Two men have an impact on her life and how it progresses (or possibly ends), and they are as different as different can be. There is phony street preacher Anthony Perkins in a role that even out creeps Norman Bates, and the unhappily married John Laughlin, seemingly stuck in is marriage to Annie Potts. Completely different than her "Designing Women" character of Mary Jo Shively, Potts' character constantly belittles her husband in a subtle way over every little thing, and when he is hired to follow Turner, Laughlin Falls prey to her intensity.

But there's more to China Blue than her fake blond wig and her outward toughness. Perkins observes everything that Turner does, ultimately becoming a psycho stalker. Laughlin faces the truth about his marriage, but can he save Turner from herself? The way this film is directed is obviously perverse but it is often funny with sexual innuendo through clever lines and hysterically ridiculous characters. Louise Sorel, one of my favorite soap divas, has a hysterical scene as the wife of a millionaire who hires Turner for a threesome and talks business while oggling Turner. This was right before she began playing Augusta Lockridge, an equally outrageous socialite on "Santa Barbara", and she is deliciously nasty.

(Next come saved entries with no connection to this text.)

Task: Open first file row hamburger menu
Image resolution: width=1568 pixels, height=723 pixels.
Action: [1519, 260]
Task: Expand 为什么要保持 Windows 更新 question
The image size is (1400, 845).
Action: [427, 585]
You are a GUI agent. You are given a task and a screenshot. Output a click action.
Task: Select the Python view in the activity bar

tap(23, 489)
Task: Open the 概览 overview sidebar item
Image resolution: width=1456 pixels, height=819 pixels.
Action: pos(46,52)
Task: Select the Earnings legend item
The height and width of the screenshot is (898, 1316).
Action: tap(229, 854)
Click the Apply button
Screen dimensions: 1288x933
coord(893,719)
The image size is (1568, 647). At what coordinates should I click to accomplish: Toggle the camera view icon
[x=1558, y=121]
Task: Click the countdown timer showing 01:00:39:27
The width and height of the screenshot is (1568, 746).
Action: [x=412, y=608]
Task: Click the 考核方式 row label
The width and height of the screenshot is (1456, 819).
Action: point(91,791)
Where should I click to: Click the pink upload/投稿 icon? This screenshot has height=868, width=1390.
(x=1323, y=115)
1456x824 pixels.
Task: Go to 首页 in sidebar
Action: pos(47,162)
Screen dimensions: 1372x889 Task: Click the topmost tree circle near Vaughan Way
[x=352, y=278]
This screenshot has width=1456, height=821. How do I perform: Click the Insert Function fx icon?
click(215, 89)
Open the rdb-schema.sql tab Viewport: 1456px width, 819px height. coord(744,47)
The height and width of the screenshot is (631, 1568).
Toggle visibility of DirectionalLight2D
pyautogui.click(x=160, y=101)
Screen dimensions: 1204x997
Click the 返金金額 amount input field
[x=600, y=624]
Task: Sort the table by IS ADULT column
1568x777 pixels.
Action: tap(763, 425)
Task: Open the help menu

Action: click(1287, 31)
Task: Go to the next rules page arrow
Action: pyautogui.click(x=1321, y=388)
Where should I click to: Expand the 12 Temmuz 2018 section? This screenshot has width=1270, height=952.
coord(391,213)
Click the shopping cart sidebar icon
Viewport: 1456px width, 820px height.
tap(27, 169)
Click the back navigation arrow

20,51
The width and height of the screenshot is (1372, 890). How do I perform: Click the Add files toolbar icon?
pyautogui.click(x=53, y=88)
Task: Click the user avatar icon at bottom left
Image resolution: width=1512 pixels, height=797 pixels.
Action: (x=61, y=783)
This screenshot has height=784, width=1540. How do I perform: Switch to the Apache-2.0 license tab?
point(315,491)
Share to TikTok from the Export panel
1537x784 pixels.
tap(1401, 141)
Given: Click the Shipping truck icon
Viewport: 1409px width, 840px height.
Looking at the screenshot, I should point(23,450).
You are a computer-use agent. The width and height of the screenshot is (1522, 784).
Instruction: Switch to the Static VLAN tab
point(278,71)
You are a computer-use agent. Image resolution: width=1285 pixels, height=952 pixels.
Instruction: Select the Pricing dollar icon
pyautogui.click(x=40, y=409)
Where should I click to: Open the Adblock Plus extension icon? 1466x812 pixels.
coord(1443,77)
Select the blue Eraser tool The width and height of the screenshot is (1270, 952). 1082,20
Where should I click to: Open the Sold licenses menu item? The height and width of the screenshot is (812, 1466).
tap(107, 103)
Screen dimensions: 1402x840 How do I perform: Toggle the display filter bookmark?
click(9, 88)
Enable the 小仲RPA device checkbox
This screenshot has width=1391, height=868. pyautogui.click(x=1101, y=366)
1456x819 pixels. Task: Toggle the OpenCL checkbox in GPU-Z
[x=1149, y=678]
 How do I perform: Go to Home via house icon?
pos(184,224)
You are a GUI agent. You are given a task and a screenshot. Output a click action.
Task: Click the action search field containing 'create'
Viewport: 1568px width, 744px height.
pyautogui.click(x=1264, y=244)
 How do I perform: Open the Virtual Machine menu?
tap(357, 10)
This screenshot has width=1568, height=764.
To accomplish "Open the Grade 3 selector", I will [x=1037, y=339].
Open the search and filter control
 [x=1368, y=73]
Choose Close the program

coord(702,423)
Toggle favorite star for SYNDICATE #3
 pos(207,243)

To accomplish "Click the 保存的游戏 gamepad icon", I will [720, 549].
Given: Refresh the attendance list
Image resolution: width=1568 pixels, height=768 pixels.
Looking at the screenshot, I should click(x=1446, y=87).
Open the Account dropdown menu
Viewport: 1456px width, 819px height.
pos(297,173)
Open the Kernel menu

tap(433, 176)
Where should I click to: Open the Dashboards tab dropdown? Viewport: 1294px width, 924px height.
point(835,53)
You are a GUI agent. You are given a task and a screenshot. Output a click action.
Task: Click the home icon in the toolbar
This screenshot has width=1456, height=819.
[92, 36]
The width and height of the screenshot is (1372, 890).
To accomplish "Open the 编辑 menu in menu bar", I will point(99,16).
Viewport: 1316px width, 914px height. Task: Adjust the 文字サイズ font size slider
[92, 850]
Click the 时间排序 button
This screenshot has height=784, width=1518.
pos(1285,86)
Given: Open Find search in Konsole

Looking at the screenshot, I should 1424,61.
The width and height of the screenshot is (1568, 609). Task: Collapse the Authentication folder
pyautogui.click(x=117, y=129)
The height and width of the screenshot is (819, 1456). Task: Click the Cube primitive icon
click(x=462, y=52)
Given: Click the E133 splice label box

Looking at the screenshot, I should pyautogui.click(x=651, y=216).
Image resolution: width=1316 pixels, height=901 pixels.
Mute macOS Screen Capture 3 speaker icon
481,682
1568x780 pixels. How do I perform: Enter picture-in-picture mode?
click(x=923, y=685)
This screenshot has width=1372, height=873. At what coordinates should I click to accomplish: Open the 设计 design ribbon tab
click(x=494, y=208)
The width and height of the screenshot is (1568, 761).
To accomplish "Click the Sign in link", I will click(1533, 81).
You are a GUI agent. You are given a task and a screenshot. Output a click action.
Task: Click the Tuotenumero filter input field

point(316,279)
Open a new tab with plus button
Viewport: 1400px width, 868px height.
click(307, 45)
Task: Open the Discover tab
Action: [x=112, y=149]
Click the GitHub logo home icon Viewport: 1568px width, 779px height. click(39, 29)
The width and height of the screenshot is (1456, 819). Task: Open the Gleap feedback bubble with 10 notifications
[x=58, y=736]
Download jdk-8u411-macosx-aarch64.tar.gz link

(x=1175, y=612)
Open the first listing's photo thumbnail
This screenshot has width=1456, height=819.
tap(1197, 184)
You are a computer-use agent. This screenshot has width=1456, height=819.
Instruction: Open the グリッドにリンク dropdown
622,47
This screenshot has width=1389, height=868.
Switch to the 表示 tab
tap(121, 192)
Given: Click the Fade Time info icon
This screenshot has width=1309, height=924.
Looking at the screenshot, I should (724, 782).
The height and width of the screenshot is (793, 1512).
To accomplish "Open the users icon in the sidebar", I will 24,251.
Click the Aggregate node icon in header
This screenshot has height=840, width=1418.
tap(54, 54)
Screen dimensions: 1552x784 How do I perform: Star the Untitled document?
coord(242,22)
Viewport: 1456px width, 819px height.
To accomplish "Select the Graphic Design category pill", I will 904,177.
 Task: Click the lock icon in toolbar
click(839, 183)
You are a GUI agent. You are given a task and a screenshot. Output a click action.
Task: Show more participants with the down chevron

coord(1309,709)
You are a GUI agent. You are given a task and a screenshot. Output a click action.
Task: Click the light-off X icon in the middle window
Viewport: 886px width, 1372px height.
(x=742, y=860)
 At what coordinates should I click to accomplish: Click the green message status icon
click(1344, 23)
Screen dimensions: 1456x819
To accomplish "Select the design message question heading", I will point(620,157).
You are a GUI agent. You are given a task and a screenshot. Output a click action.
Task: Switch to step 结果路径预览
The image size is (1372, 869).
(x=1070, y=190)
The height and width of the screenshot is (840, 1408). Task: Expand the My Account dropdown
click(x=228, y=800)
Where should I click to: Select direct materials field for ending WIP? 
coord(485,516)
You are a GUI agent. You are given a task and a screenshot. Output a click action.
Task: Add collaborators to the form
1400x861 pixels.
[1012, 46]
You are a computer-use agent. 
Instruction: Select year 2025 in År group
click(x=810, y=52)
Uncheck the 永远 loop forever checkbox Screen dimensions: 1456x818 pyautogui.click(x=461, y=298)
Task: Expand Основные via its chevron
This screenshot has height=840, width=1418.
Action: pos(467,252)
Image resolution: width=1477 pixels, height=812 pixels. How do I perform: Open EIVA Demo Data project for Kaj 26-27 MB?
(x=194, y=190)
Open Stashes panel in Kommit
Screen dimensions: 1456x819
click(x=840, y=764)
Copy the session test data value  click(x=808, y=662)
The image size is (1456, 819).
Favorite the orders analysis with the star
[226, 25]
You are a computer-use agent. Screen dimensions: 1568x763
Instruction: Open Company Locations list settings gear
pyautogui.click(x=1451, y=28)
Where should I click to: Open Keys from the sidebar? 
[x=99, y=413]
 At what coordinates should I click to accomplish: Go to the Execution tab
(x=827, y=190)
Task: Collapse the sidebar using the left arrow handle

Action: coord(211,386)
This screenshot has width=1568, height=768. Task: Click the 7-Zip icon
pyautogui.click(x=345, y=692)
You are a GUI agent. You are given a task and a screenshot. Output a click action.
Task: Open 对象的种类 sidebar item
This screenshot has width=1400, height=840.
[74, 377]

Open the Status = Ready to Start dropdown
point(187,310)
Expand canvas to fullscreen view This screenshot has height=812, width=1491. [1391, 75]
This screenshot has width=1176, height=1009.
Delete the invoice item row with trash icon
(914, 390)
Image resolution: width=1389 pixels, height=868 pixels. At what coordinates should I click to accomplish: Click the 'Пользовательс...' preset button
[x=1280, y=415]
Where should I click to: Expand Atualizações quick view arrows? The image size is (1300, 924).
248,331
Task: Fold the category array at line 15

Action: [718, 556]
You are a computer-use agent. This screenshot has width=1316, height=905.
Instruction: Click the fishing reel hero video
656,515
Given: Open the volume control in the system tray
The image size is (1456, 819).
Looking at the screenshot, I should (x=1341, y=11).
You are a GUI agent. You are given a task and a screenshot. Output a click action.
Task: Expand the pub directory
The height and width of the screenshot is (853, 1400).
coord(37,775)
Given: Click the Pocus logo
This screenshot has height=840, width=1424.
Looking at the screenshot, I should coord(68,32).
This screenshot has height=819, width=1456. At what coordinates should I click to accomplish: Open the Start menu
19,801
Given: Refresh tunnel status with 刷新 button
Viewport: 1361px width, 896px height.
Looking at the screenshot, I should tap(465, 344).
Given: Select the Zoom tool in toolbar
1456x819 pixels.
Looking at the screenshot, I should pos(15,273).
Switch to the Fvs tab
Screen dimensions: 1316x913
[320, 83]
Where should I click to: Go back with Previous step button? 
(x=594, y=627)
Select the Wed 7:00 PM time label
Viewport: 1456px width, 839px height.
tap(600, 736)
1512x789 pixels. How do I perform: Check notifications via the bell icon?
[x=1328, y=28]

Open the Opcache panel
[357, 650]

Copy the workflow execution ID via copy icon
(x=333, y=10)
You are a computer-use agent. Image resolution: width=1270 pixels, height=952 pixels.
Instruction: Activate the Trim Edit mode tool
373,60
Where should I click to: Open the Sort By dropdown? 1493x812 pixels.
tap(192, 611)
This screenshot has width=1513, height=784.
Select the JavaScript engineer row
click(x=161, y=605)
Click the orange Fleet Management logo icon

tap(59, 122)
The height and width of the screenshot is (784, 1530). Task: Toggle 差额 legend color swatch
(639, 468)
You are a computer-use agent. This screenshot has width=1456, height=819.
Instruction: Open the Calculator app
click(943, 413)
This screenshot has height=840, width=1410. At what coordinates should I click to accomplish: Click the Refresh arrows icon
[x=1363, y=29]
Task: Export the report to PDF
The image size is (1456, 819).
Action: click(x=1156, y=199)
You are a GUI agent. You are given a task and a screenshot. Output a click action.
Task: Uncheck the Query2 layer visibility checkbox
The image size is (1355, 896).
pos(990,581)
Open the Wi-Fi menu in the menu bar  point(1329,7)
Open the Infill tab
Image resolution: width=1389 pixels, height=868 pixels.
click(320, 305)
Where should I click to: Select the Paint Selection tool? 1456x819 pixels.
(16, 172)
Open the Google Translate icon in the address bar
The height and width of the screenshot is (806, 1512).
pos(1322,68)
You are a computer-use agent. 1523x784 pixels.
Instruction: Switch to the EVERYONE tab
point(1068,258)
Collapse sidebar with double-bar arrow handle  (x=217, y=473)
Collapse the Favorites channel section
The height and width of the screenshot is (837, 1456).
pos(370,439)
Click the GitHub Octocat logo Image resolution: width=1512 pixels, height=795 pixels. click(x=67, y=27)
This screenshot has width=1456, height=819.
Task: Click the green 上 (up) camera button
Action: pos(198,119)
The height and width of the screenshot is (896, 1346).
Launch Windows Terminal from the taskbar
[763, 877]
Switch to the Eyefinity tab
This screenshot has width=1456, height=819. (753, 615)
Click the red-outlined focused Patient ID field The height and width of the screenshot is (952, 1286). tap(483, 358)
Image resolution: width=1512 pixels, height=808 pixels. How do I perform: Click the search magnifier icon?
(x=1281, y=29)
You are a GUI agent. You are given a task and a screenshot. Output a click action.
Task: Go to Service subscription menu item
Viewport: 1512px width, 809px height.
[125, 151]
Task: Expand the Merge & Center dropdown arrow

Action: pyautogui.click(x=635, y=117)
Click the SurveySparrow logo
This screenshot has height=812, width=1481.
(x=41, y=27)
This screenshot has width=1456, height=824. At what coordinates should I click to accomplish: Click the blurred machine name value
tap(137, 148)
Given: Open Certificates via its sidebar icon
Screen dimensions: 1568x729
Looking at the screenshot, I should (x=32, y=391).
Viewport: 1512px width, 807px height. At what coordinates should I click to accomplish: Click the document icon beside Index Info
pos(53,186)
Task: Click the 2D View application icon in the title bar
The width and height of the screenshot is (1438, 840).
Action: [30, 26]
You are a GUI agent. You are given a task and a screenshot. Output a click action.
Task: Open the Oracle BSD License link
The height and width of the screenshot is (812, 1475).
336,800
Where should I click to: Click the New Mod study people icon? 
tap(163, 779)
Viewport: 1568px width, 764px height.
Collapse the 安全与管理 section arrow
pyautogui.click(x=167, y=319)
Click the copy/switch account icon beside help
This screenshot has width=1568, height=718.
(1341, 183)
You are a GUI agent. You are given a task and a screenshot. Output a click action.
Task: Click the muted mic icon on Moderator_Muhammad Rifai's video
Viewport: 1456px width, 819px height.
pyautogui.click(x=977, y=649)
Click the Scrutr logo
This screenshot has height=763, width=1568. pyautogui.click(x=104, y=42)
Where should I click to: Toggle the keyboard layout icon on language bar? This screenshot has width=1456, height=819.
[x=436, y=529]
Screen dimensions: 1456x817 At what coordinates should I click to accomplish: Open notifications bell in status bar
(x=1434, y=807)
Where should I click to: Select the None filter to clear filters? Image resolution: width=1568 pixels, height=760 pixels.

A touching sequence involving a wife searching for a prostitute for her dying husband is perhaps the most important scene in the film because this is where Turner begins to reveal what is underneath the surface. It is her performance, along with Perkins outrageous melodramatic theatrics, that is commanding and worthy of seeing at least once. It's the type of film that I could only get through once, and many film watchers will be quickly turned off. I could easily see this more through John Waters' eyes than Ken Russell's, because the seriousness in which he presents this requires a lot more tongue in cheek.